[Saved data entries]
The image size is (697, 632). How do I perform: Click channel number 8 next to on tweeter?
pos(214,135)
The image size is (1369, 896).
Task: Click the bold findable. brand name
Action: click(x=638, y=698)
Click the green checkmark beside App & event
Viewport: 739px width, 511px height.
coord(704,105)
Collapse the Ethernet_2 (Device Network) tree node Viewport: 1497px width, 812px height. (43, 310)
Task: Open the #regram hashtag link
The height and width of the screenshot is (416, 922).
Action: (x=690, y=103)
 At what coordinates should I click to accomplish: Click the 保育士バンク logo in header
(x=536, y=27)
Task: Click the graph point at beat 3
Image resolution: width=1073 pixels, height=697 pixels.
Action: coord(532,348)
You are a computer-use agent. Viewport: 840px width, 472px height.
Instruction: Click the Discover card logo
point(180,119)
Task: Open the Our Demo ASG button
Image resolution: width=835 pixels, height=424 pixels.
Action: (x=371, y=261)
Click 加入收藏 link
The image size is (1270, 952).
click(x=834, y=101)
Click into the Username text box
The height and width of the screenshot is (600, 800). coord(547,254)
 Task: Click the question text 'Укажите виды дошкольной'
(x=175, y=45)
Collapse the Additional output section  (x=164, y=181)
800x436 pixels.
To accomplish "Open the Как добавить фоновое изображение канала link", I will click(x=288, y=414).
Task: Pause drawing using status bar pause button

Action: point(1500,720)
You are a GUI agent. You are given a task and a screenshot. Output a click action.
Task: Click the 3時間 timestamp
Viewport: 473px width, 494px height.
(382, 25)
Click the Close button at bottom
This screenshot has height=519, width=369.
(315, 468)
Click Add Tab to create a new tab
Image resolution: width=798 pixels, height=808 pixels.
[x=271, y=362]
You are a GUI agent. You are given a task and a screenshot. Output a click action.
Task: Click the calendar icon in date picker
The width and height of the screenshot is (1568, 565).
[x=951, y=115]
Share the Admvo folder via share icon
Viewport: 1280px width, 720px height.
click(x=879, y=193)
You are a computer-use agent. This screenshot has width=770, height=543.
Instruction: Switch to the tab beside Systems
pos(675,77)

Aim of the exercise:
Scan the records above for the string "Collapse", then select every line that holds it.

Answer space:
Collapse the Ethernet_2 (Device Network) tree node Viewport: 1497px width, 812px height. (43, 310)
Collapse the Additional output section  (x=164, y=181)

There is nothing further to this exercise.